HOUSTON, Texas (KTRK) -- Students at Northland Christian on Houston's north side are diving back into another school year.

ABC13 reporter Mycah Hatfield attended school there for 13 years, from kindergarten to 12th grade.

She went back last week and got to catch up with several teachers and staff who were there when she was.

Since graduating, the preschool, elementary, middle, and high schools have all been combined into one campus on Sylvanfield near FM 1960 and Stuebner Airline.

The school has since rolled out several new programs, including an elementary robotics program.

Starting in third grade, students are able to take the STEM-heavy class.

Amy Owens, who teaches the class and the after-school robotics club, said the students learn coding, engineering, math, science, problem-solving, teamwork, and communication.

During Mycah's visit to her alma mater, the fifth-grade robotics class was coding robots to go on a "space mission." They had to code their robot on an iPad to "orbit the moon," catch moon rocks and return to earth.

"It's exciting to finish a program that takes," fifth-grader Sammy Duke said. "This is our third day of this, and most of us are almost done with the program."

Owens said each of her student's codes will look different based on their minds work. She tries to build on their strengths.

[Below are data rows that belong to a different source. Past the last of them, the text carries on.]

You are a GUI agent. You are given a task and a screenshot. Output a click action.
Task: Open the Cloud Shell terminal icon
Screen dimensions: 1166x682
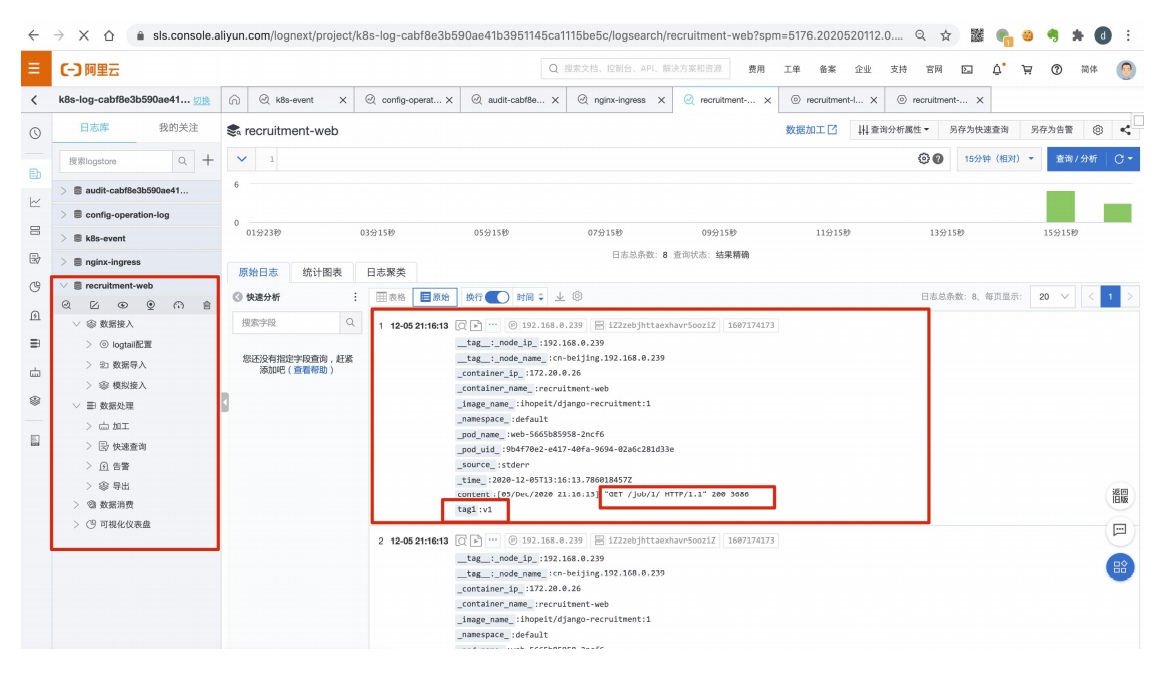(x=967, y=69)
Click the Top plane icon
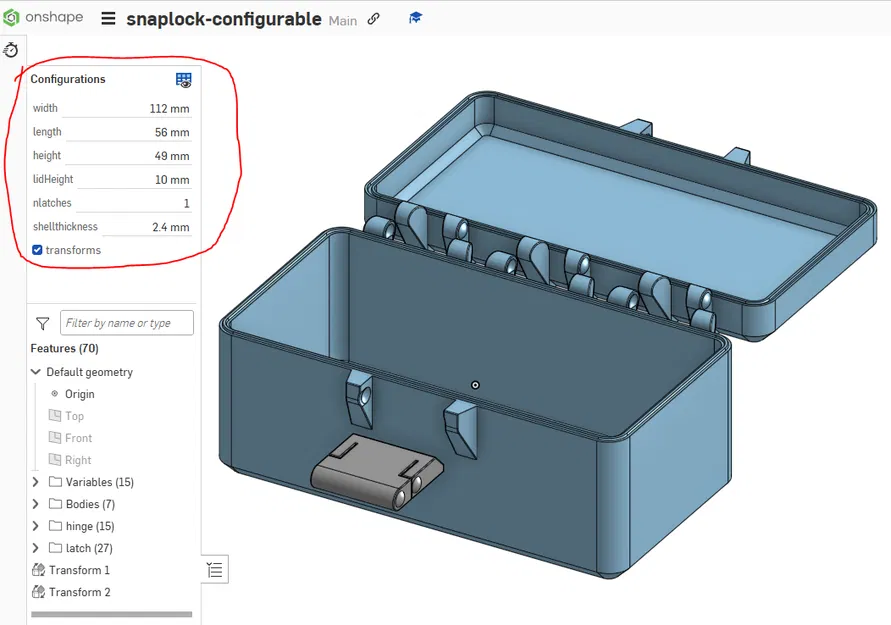Viewport: 891px width, 625px height. tap(56, 416)
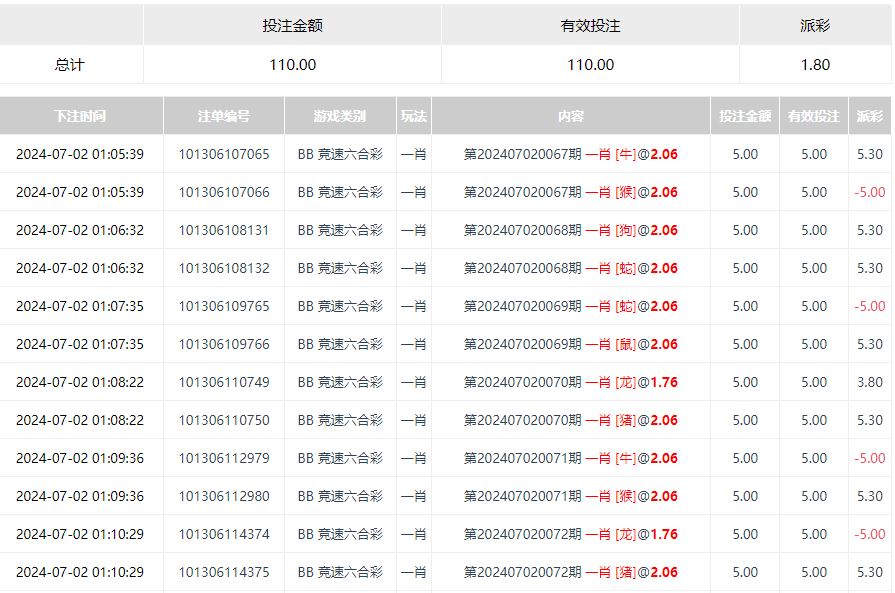Select bet order number 101306112980
The image size is (895, 593).
[x=224, y=496]
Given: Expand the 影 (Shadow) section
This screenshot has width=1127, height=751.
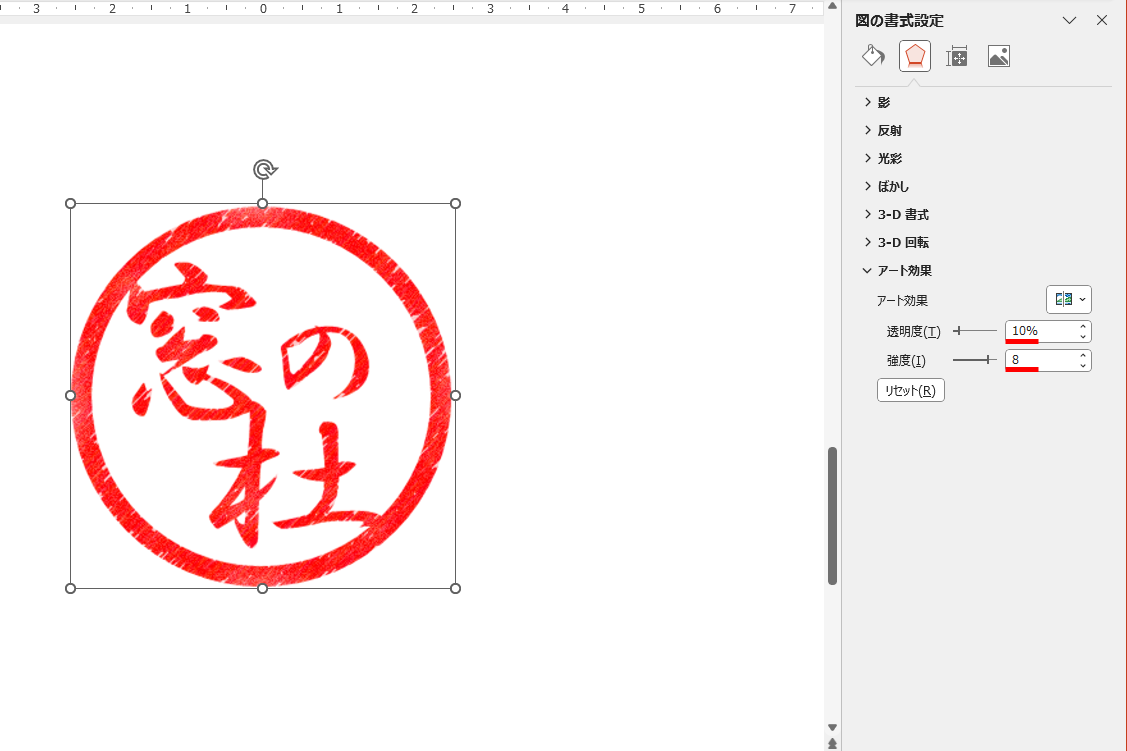Looking at the screenshot, I should [x=884, y=101].
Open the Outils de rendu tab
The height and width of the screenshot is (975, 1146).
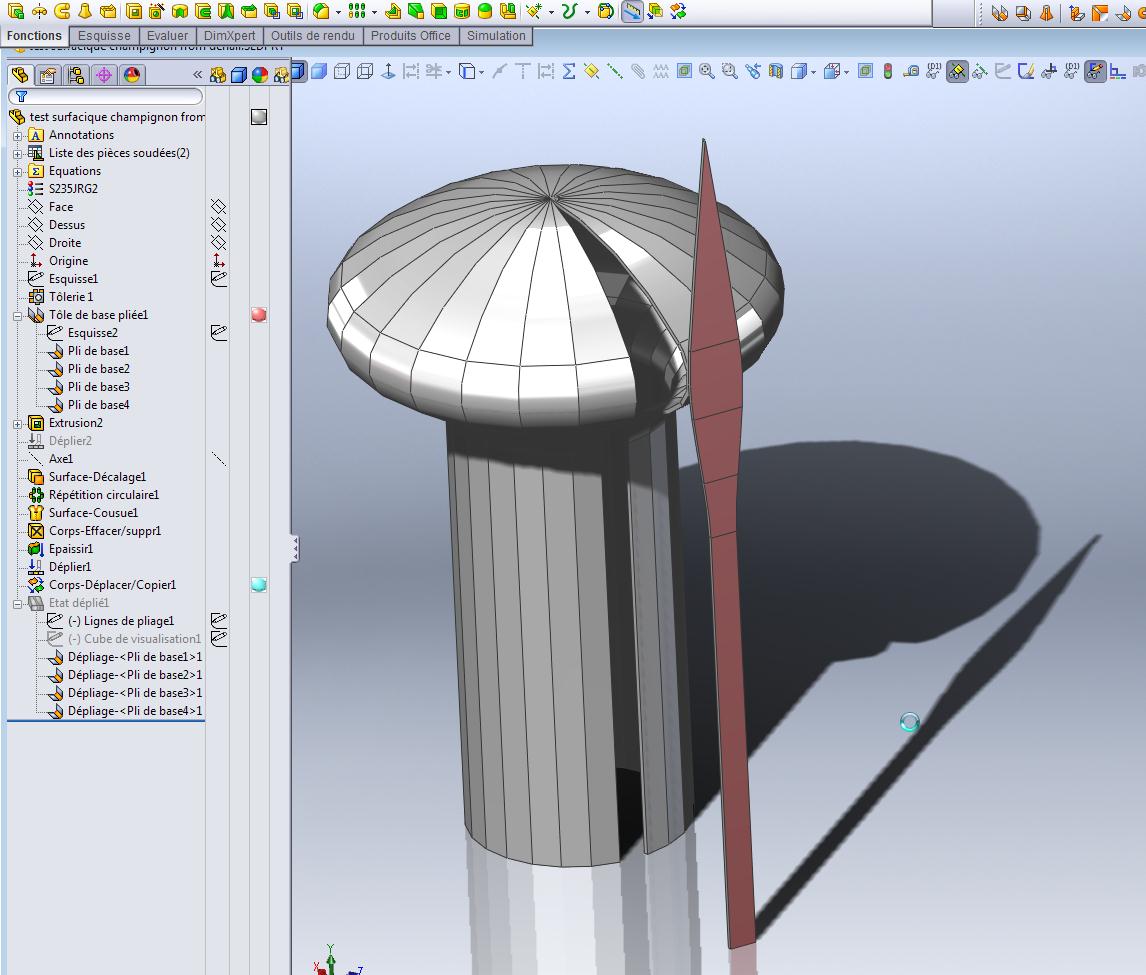[x=310, y=36]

"I think the strongest thing the robotics programs does is make sure that they know how to problem solve and that it's OK to fail," Owens said. "So many times the kids want to be perfect instead of accomplish something and fail and keep going."

Duke was part of the after-school robotics program last year, where they dive deeper into coding. He hopes to be part of it this year.

He said he wants to be a football player when he grows up, but he has added to that since starting robotics.

"In third grade, after the robotics program, I got interested in science and chemistry and stuff, so I decided that I wanted to be an engineer," Duke said.

Northland also launched an international program about 10 years ago.

Currently, they have about 29 international students from Portugal, France, Nigeria, China, Thailand, Mexico, and several other countries. They expect that number to grow throughout the semester. Most of the students are in high school.

Liz Chavez serves as Northland's international program director.

She said the students go through an application process to make sure they are a good fit. Chavez said they test their English skills to ensure they can be successful in the classroom.

Once they are here, the boys can live in a dorm on campus, or they will live with a host family or their own family in the area.

They take the same classes the local students do.

"They don't often have the opportunity to take some of the classes that are offered at Northland, including AP classes, specialized classes, like our debate program or robotics, or play sports alongside their academics," Chavez said. "A lot of these students also want to go on to get an American degree."

Chavez said there have been international students who have gone on to win awards in subjects at the end of the school year that they had not studied prior.

"Students here take world history, and they take geography, and they take all of these subjects that students in other parts of the world are learning in a different way or from a different perspective," Chavez said. "Having their contribution in the classroom could be pretty eye-opening for some of our students."

Starting this school year, Northland brought in a chef and opened a coffee shop for their parents and students to enjoy.

Chef Gabriel McKnight and his team prepare lunches from scratch for the students every day.

In the past, he has worked as a personal chef for members of the Houston Texans.

He is proud that they make everything from scratch, including sauces, stocks, hamburgers, and hand-breaded chicken tenders.

"I really care about the children, so I try to give that to them in the food, and we build that bond with them," McKnight said. "Our addition compliments the vision of Northland and any other school that we go to."

Campus staff said McKnight has completely revamped their lunch program, and now the students line up to get their hands on what he is cooking.

Next month, they will start preparing meals that families can take home to heat up for dinner.